The effect of efficiency and self-discharge parameterization on the sizing of hybrid energy storage systems

Hybrid energy storage systems (HESS) are widely investigated as a means to reduce losses and system dimensions by combining storage technologies with complementary characteristics. However, reported benefits are often based on case studies and do not clearly distinguish systemic operational effects from intrinsic parameter advantages. This work investigates under which conditions heterogeneous loss characteristics in a HESS lead to measurable loss savings and sizing gains compared to a single storage system.

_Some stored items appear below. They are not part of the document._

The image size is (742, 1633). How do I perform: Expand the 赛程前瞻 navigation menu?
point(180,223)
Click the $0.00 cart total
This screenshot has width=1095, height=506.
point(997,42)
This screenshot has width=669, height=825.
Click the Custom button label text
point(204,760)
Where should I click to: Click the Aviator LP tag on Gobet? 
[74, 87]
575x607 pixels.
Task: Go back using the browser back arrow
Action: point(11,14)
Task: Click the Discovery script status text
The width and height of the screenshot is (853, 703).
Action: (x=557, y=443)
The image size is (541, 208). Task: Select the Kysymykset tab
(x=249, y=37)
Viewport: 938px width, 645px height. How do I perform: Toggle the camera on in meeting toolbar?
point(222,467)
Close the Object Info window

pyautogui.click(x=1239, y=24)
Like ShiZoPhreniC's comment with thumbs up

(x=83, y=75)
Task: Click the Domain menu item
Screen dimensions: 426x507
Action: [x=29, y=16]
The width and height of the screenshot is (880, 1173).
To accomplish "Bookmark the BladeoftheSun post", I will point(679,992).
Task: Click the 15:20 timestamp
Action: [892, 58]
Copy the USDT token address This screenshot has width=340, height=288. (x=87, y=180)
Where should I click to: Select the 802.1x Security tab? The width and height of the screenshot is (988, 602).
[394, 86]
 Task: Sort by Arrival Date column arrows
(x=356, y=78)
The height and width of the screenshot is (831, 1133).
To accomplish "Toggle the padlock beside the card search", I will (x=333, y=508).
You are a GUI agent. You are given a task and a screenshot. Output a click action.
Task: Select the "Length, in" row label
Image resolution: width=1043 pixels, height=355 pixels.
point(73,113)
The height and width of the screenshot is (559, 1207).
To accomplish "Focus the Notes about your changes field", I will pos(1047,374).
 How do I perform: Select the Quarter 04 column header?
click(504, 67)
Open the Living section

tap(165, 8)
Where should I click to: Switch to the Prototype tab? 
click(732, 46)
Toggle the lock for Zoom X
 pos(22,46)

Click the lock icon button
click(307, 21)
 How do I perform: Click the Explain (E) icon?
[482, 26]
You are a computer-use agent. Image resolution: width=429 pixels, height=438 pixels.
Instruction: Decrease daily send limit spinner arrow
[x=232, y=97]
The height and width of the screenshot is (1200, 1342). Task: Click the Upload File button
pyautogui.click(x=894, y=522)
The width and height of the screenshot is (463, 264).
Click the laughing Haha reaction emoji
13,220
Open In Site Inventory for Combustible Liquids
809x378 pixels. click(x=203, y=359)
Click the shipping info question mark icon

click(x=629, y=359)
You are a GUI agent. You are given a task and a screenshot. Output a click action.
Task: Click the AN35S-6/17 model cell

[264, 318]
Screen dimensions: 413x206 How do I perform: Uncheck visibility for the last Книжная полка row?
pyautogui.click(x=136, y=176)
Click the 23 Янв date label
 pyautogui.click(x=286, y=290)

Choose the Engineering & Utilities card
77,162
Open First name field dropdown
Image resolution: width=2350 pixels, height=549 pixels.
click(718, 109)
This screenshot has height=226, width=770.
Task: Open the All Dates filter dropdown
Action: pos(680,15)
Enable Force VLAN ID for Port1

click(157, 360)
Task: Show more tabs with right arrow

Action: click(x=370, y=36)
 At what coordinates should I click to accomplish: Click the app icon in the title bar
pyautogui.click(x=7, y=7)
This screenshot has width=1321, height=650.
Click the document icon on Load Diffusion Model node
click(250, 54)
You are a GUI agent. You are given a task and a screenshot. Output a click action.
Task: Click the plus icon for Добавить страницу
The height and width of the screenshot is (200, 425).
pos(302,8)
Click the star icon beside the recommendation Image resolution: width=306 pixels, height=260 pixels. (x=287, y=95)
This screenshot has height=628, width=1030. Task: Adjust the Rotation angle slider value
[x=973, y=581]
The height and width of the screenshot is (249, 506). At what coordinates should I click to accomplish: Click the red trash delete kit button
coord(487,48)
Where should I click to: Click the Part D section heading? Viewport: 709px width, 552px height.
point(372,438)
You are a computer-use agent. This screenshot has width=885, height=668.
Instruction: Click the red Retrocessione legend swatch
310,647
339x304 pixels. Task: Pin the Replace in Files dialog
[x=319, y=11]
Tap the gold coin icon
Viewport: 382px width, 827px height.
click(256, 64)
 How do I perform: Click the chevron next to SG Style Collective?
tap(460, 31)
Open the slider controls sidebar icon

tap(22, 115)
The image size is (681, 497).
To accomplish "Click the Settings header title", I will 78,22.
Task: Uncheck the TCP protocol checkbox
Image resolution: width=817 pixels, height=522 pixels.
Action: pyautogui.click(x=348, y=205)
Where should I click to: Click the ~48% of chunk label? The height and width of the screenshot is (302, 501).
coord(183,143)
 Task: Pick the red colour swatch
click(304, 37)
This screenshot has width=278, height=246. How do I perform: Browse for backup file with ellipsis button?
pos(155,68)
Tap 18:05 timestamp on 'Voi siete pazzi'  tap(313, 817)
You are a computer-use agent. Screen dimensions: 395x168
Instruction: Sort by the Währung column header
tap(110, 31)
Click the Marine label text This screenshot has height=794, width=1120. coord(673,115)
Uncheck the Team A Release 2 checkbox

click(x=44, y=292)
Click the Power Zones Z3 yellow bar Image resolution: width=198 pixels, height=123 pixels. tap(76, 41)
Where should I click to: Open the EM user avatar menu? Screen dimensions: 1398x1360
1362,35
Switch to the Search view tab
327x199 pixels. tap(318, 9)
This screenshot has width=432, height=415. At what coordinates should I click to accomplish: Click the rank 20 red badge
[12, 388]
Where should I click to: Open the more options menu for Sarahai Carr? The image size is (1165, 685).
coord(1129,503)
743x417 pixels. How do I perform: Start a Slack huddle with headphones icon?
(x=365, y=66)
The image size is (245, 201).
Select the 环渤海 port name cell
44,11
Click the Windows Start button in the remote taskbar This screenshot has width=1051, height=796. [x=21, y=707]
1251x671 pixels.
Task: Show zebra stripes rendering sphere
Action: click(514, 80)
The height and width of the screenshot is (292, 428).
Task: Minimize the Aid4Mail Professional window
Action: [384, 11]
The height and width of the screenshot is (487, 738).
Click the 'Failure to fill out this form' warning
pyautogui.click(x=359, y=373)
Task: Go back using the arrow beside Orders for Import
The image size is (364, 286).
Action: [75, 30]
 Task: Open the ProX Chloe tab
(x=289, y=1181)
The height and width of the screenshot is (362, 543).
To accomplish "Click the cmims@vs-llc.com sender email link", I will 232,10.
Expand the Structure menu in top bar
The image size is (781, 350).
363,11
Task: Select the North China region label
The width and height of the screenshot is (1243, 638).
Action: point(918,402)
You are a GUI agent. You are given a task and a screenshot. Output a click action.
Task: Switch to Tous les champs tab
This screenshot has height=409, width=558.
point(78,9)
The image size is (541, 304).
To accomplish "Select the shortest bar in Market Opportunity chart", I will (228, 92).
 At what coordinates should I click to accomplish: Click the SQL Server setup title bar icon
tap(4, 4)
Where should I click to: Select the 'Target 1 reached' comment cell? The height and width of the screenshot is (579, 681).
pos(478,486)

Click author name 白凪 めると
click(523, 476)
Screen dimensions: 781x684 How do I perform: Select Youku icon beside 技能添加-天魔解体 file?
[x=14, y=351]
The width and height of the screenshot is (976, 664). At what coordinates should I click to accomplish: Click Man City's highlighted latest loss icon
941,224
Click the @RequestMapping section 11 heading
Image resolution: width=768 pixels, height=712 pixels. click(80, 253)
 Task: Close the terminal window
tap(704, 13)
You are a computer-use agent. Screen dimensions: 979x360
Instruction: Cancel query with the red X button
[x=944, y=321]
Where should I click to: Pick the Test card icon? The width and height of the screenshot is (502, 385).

To eliminate parameterization bias, the concept of loss-equivalent storage units is employed. A linear storage model is formulated as a cascaded and bi-level quadratic programming problem that minimizes system dimensions under defined loss constraints. A parameter study is conducted across 1024 load profiles, varying efficiency, self-discharge rate, and storage dimensions, resulting in more than 800 000 parameter configurations. The dominant predictor of both sizing gains and loss savings is the variation coefficient of the load profile. Strong statistical relationships are observed (Pearson correlation coefficients ~0.9). Nevertheless, practical sizing gains are limited and rarely exceed 3% within realistic parameter ranges. In contrast, relative loss savings are substantial and often exceed 20%, following a saturating functional relationship with sizing gains. The results indicate that load-profile variability primarily governs the benefits of HESS with regards to loss reduction. While dimensional advantages are modest, operational loss reductions remain significant and relevant for operational cost and thermal management. Data and results are accessible via https:// zenodo.org/ records/ 18770498 and https:// github.com/ s-guenther/ hess-study.